How does indexes find the main document in MongoDB?

Gilcemir_Filho · December 22, 2023, 10:15am

I have a question about indexes in MongoDB in general.

I read somewhere that every MongoDB index stores the _id field inside the index. This allows it to find the current document if the query satisfies the index. Consequently, I assumed that if I have a query that satisfies the index and projects the _id field at the end, it would result in a covered query. This is because the _id field is already present in the index document.

However, during testing, I discovered that this assumption was not true. MongoDB was fetching the document to complete the query. Let me provide you with an example.

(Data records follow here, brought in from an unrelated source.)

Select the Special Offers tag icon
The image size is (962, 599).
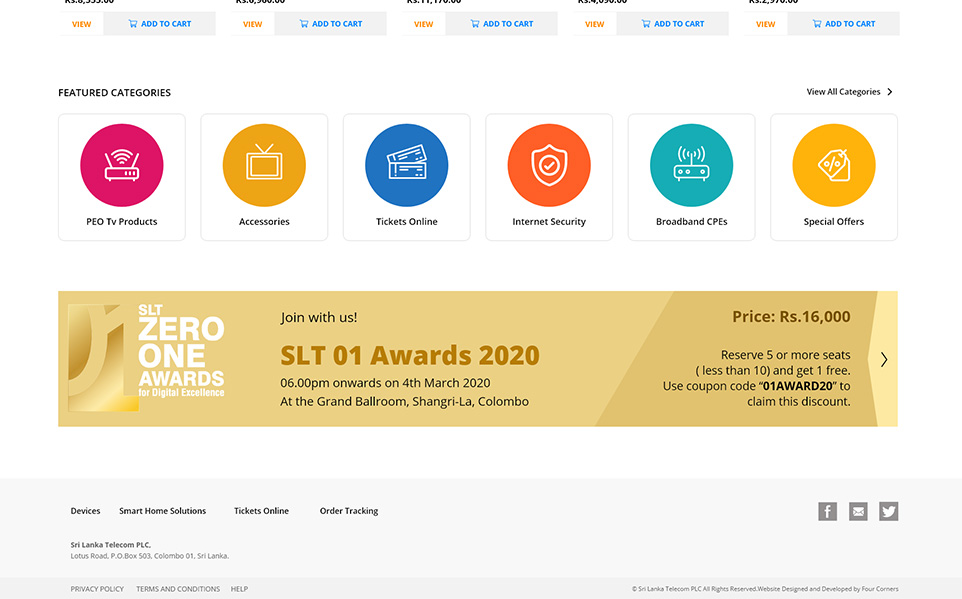[834, 165]
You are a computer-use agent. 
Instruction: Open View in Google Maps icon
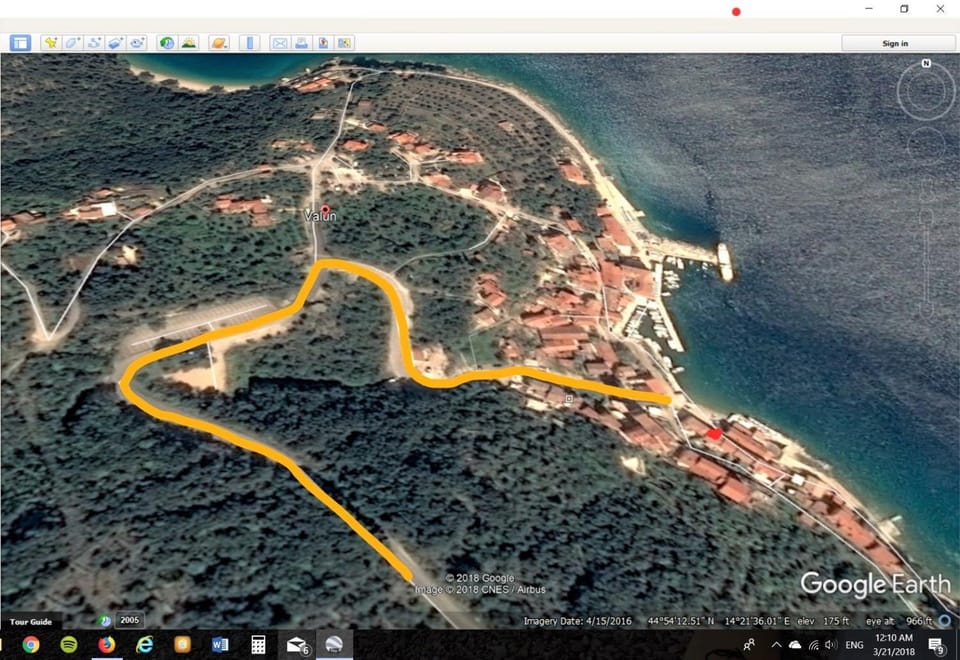[x=344, y=43]
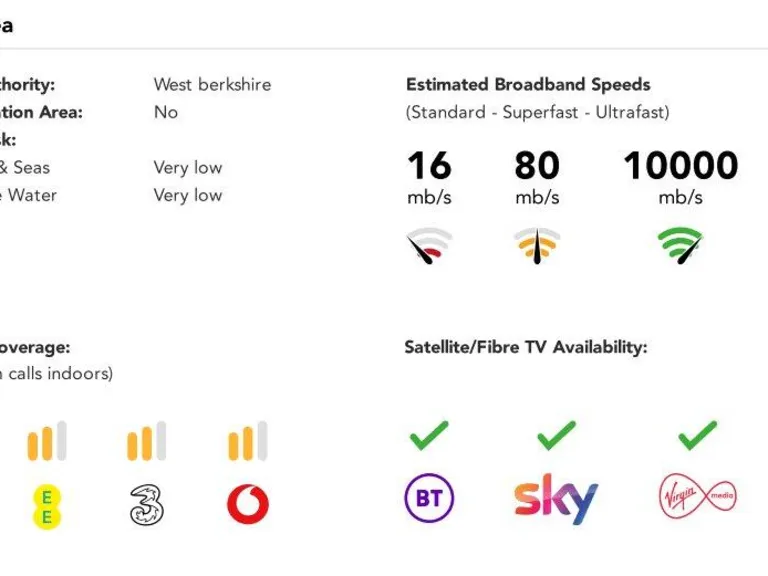Click the signal bars above Three
This screenshot has width=768, height=576.
tap(147, 441)
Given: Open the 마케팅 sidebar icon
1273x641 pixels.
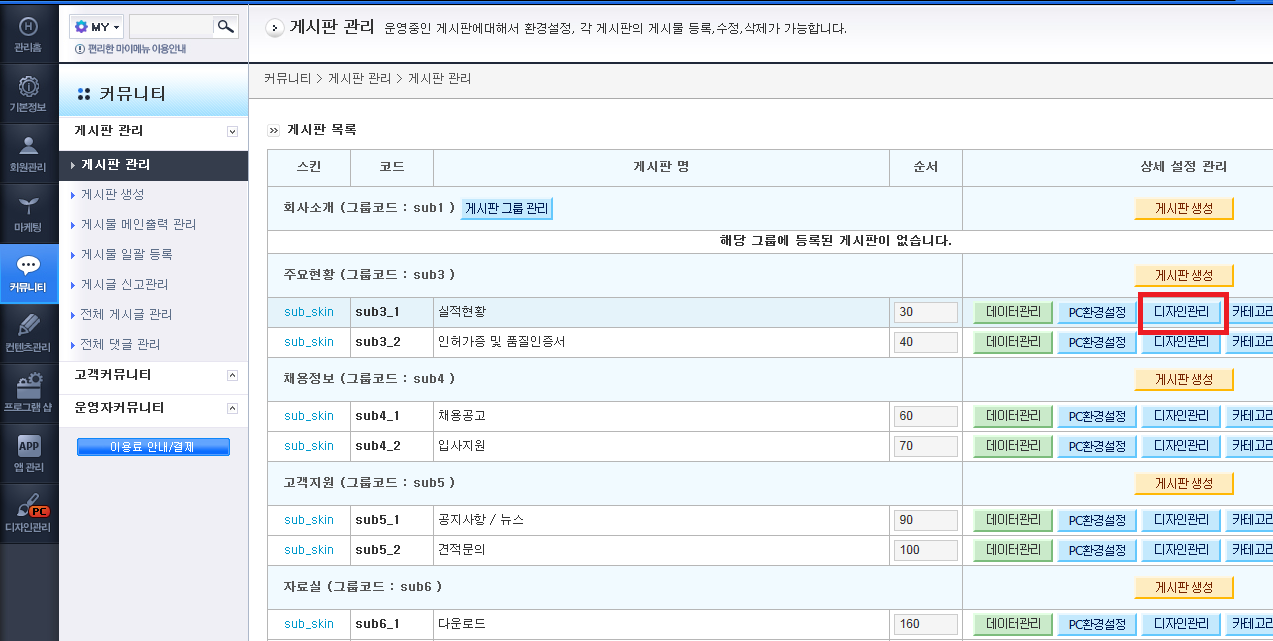Looking at the screenshot, I should (29, 213).
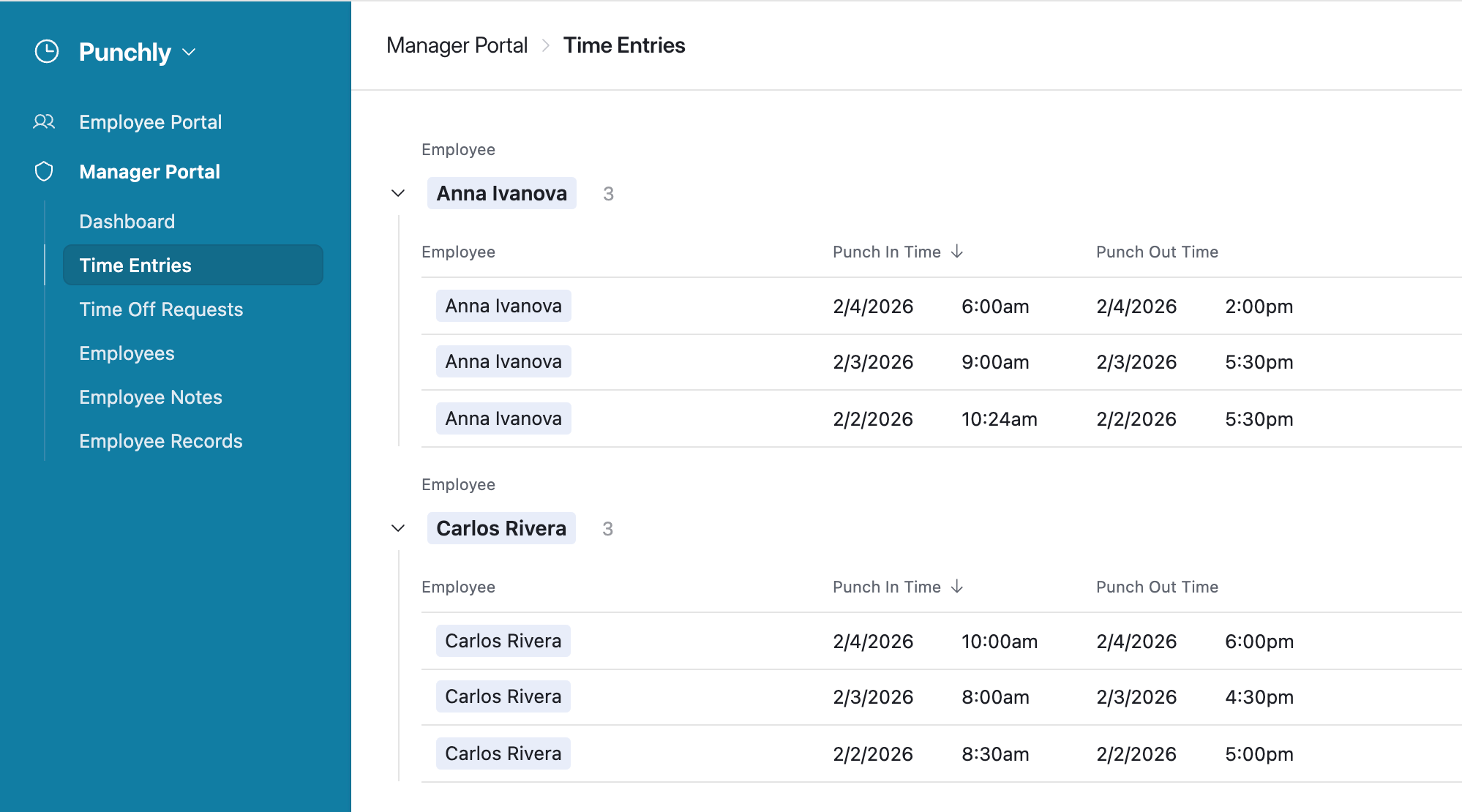Open the Punchly workspace dropdown
The width and height of the screenshot is (1462, 812).
[189, 52]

I created the following index:

db.ManualLiquidationItems.createIndex({
  "ReturnId": 1,
  "Status": 1,
  "IsDeleted": 1,
  "CreationTime": 1
});

I then used the following query against the collection:


aggregate([
    {
        "$match": {
            "IsDeleted": false,
            "Status": "Unprocessed",
            "ReturnId": UUID("3704f58c-ba38-4edd-9986-f37a0eaf619c")
        }
    },
    {
        "$sort": {
            "CreationTime": 1
        }
    },
    {
        "$project":{
            _id: 1
        }
    }
])

I observed that this query was using the index, but it was also fetching the document from the disk.

Interestingly, when I projected the Status field to test, the query did not fetch the document, resulting in a covered query.

So, my question is: How do indexes find the main document in MongoDB if they are not using the main index _id?

Spencer_Brown · December 22, 2023, 11:00pm

You are correct that the index entry does not include the _id field by default. Indexes that expressly include _id as a key (which includes, of course, the always-present _id index) do have the _id field. Perhaps you are thinking of the recordID, which is an internal field in indexes used to find the actual document(s).

So, my question is: How do indexes find the main document in MongoDB if they are not using the main index _id ?

Indexes, including the always-present _id index, use the internal recordID to find the document(s) that the index entry points to.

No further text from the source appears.